[Mono-devel-list] xml serialization framework

Erik LeBel eriklebel at yahoo.ca
Wed Apr 23 01:09:38 EDT 2003



Atsushi’s xml-feature.txt looks like a good summary of the state of System.Xml. I like it.


Concerning the use of libxml. Are we hoping that mono will plug into it? I would favour not, but performance may be better with the native code doing the work. The parsing mechanism is fairly different I think, and may not plug into XmlReader's stream reader logic well.


Note: the serializer only poorly supports the various Xml*Attribute modifiers as well as XmlAttributeOverrides. These provide "easy" custom serialization. 


Bellow are some thoughts on the implementation of Xml.Serialization. I’m sharing this because I’d like some feedback and sanity checks on where this is going; it also ensures that we’re all on the same page. Ideas and suggestions are welcome. Most of this is conjecture, the inner workings of the xml serialization are mysterious, and I’m not planning to decompile any proprietary code.


XmlSerialization/XmlSerializationWriter (confirmed through the code generated by the serializer, thanks to Miguel for the hint, and Atsushi for the code):

XmlSerializer must have an "internal" derived class of XmlSerializationWriter (which is abstract, and so not usable on its own - the XmlSerializer implementation prob just implements InitCallbacks to do nothing). Some of XmlSerializer's functionalify will be re-deligated to XmlSerializationWriter. Such functionality includes namespace prefixing for writing XmlQualifiedNames (QNames to the XML people) and writing typed and untyped primitive types as well XmlNodes.

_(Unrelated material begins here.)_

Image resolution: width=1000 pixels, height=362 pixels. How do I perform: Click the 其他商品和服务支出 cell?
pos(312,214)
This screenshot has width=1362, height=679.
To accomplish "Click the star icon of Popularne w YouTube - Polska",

Custom serializers derived from XmlSerialization are probably generated to implement a brute-force version of what the base serializer does with reflection (in other words: enumerates all the members individually as well as suppress member serialization when set to default values). The derived serializer may fall back to the base class to serialize "object" members (and corresponding anyType elements). This means that the generic serialization code and XmlSerializer generator are probably pluggable as components onto the same serializer-reflection framework. Should generators use CodeDom or Reflection.Emit to do the work? (CodeDom would require post-compiling and is still far from complete. I’m hoping to spend some time on this later as it will be useful for Web-Service proxy generation with WSDL.exe) MS’s generated code is messy and uses some very cryptic naming conventions. Compatibility may require us to map these conventions, but I hate to see things written so poorly.

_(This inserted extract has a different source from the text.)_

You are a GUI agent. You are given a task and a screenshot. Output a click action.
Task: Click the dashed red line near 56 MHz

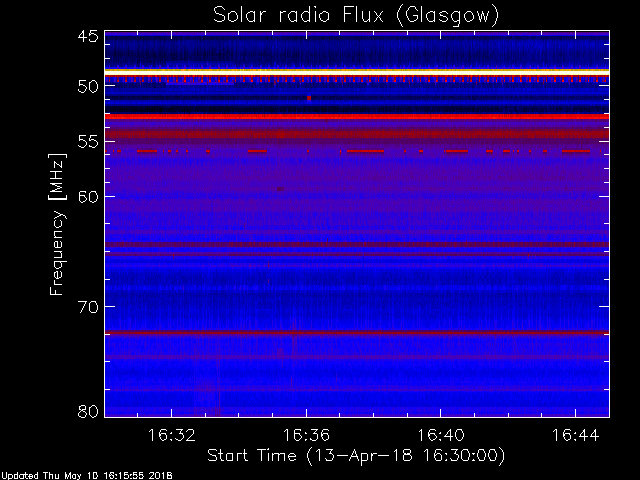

The magic of callbacks: search me. Actually, these look like ways to register special handling of reading/writing. Because none of the Callback delegates have any writer/reader arguments, I would guess that these delegates must be implemented in derived implementations of XmlSerializationReader/Writer (and consequently registered in their implementation of InitCallbacks), so that the callback has access to the readers/writers, as well as any other serialization info such as overrides.

-         XmlSerializationWriteCallback:custom deserialization of the object which is its argument, XmlSerializationWriter uses a type to callback mapping (see XmlSerializationWriter.AddWriteCallback)

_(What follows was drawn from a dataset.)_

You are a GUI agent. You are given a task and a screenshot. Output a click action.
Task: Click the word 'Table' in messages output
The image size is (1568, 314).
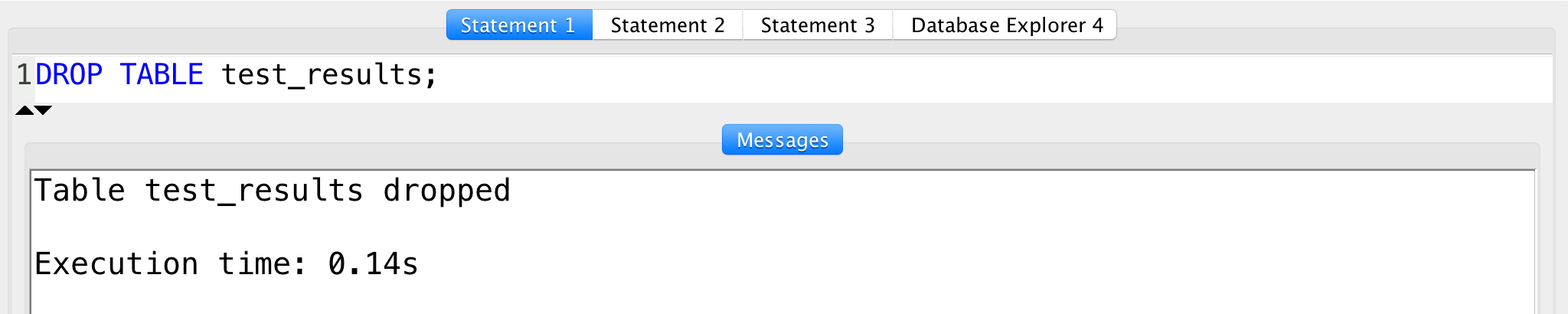point(80,191)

-         The Collection callback probably handles wrapping/unwrapping element depths with collections and arrays which don’t always have a containing element.

Tests on this are in the works.


Error reporting: It looks like XmlSerializationWriter is meant to construct the error messages generated when serialization fails. See XmlSerializationWriter. CreateUnknownAnyElementException (among others). XmlSerialization should delegate error message generation here as well as writing.


XmlReflectionImporter: this looks like the main element name/ns generator for XmlSerialization.ctr’s Type argument (note that default namespace and XmlAttributeOverrides should also be fed in here). This class also allows for the requesting of member serialization info, and so an instance of this class should persist for the lifetime of the serializer so as to facilitate the naming of members contained throughout the class structure (this would require that fetching member info also lookup the appropriate override info… what to do when serializing and Xml Attribute though… they don’t use the same XmlAttributes info?).


XmlReflectionImporter related: this class’ methods return several structures meant only for use within the serializer. XmlTypeMapping, XmlMembersMapping and indirectly XmlMemberMapping. The first sets the tone for the other two. Its properties are all read-only. Its constructor is internal (this means there will be no test suits to test these classes directly… and consequently map out MS’ behaviour). The later two also have read-only properties, and thus should have internal constructors that allow for their complete initialization. Presently their constructors are internal, but don’t do any initialization. These classes represent the naming info of the reflection importer.


TypeTranslator: this is the core type to xml name mapper. It does not take into consideration attribute overrides or member status, and is used by XmlReflectionImporter to fetch the default name for all types. The results are returned as TypeData objects.


Xml*Attributes/Soap*Attributes: attributes to markup classes for serialization. Not much for us to do here. The real work will be in getting XmlSerializer to use them properly.


XmlSchemaImporter/Exporter, XmlCodeExporter, SoapSchemaImporter/Exporter/Member, are all loose cannons so far. Haven’t delved into these, and am open to insights that people have to offer.


Well that’s all for now. Hope it helps, more should follow.